My dad pitched his tarp while I made a small fire, and we made dinner while watching the day turn to night under the open sky. When the stars came out, it was like nothing I’ve ever seen before. We were in the Hundred Mile Wilderness, so there were no towns for miles. It seemed that there were more stars than sky. My dad and I still look back on that campsite as the most memorable.
Many of the towns were similar; some having a bit more rural charm than others. I think my favorite was Hot Springs, North Carolina. We were stuck there for four days while my father was nursing a shin splint. We stayed at the Sunnybank Inn where there was no wifi and no phone service (gasp). Elmer Hall, the keeper of the Inn, served us delicious vegetarian meals for breakfast and dinner. There was a forest fire in the area, and walking around town at night, it was visible in the mountains. It cast an eerie feeling and was a bit scary.
A person can learn a lot about themselves on a trip like this. Anything you would be willing to share?
I think I re-learned the lesson that if I put my mind to something, I can follow through and accomplish it. Previous to the trail, I had lost direction in life. I think having a vision and working towards it everyday has given me so much confidence to accomplish my goals in everyday life.
You know I must ask some gear related questions. Was there one piece of gear that really shined on your trip? And on the other side, was there a piece that proved to be unnecessary?

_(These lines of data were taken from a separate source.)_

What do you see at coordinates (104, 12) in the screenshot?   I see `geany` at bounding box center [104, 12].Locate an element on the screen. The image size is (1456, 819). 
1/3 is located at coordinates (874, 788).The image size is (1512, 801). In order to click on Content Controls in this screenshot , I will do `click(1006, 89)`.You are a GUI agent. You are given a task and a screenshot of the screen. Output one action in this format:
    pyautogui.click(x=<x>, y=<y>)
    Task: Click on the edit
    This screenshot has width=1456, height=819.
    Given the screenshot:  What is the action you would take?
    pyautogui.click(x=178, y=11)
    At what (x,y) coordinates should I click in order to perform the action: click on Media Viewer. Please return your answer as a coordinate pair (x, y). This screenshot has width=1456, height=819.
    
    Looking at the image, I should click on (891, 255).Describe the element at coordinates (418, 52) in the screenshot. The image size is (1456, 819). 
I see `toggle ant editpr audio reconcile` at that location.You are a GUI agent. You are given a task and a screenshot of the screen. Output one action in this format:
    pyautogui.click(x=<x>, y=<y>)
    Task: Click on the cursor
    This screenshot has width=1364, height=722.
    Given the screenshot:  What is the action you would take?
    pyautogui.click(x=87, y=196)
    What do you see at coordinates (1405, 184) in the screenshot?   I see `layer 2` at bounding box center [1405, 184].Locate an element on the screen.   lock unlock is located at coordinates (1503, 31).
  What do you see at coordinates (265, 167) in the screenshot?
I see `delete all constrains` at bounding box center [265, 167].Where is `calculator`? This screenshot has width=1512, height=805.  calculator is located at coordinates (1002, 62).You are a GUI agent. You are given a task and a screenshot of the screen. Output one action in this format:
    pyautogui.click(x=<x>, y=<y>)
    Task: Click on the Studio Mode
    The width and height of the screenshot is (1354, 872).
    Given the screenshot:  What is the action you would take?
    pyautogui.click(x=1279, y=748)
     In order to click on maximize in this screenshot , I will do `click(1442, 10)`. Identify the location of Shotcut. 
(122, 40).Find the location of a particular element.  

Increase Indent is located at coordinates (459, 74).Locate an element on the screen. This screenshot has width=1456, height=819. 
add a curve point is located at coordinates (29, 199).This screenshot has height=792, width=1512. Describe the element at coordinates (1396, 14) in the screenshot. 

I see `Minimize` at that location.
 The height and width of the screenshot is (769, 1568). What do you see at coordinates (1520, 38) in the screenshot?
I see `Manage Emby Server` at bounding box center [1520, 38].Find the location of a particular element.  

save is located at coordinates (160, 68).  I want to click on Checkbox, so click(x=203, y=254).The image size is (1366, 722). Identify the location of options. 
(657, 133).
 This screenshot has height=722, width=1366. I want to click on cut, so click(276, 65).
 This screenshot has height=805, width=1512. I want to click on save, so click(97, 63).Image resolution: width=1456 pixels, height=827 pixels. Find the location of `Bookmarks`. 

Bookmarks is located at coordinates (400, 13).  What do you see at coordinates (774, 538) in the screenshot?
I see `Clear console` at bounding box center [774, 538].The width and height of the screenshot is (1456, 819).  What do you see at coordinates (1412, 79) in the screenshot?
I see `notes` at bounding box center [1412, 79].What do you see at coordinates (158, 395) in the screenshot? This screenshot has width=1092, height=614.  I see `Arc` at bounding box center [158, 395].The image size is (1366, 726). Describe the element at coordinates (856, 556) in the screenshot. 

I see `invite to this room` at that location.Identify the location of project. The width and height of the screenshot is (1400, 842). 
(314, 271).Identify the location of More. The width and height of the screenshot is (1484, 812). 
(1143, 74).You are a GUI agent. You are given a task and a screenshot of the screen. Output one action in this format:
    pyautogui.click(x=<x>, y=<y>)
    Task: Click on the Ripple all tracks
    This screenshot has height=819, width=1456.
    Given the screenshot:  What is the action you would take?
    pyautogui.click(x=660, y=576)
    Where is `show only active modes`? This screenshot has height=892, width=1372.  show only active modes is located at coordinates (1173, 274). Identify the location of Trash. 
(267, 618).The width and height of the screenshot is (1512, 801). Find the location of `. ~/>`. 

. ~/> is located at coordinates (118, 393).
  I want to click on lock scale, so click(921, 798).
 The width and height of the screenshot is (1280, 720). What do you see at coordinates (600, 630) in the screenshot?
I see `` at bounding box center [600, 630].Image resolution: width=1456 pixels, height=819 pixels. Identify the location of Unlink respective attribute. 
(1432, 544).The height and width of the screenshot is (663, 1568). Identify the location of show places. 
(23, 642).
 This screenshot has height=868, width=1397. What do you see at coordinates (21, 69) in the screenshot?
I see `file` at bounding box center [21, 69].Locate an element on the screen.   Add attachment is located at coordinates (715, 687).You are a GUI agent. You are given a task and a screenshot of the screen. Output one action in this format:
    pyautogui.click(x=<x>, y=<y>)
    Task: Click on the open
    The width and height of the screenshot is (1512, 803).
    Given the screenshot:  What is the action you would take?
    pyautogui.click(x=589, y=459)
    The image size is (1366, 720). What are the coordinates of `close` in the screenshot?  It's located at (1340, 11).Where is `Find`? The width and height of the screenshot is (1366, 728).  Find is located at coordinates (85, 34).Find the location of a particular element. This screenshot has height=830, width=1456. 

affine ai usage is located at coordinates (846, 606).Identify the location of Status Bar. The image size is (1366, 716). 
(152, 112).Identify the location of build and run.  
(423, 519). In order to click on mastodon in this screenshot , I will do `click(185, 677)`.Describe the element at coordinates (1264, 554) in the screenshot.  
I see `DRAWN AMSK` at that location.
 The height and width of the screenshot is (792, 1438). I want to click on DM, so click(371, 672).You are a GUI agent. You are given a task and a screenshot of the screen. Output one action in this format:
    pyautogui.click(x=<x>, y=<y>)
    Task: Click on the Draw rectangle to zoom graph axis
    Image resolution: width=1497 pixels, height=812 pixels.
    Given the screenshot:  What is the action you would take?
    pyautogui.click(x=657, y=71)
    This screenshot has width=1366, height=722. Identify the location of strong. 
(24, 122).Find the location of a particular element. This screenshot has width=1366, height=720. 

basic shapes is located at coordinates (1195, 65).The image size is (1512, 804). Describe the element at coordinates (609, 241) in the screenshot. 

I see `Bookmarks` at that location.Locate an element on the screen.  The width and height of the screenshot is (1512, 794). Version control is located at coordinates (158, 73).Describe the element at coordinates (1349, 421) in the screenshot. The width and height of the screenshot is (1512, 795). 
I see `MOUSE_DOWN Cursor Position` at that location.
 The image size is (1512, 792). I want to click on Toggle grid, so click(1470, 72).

There were only a few pieces of gear that lasted the whole trip, one of them being our Jetboil stove. This thing never broke or gave us problems, and we used it A LOT. With many hikers having problems with their PocketRockets and other light-weight options, I thought this piece of gear really stood out.
One of the first pieces of gear I decided to toss was bear mace: not that meetings with bear were altogether uncommon, but the half-pound canister was the easiest thing for me to get rid of. With black bears being a non-aggressive species, as long as I hung my food in a tree at night, I felt safe. I haven’t heard of any hiker carrying mace for more than a couple weeks.
Any gear tips for anyone contemplating hiking the AT?
Do your homework and buy only what you need. Unless you’re planning on going ultralight, it’s not necessary to buy the most expensive options. Always leave some wiggle room in your budget to make changes along the way. A thru-hike is a lengthy endeavor and you don’t want to be stuck with gear that isn’t working for you or that has broken down.
Lastly, what did it feel like to crest Katahdin and kiss that sign after 5 months?
With the experience of the trail behind me, I find this question to be the hardest to explain. I think first it was the relief that once I got off the mountain I didn’t have to hike anymore. Then I was sad because I didn’t have to hike anymore. Then I was scared at the idea of returning home. What would life look like for me now? All these thoughts swirled through my brain while I hiked to the top in the early morning hours of that late September day.
When I got to the sign, it wasn’t some crazy whirlwind of emotion that swept over me. I was proud of myself and my dad, but finishing wasn’t the trip. It was the 2,190 miles, the experiences, the people, the place, the hardships and achievements. Never was the adage more true; it’s not the destination, but the journey. My memories of the AT, and the effect it had on me, will only be measured in my life afterwards.
But, still, I climbed that sign and screamed at the top of my lungs in victory. We had done what we had come to do, and it felt great.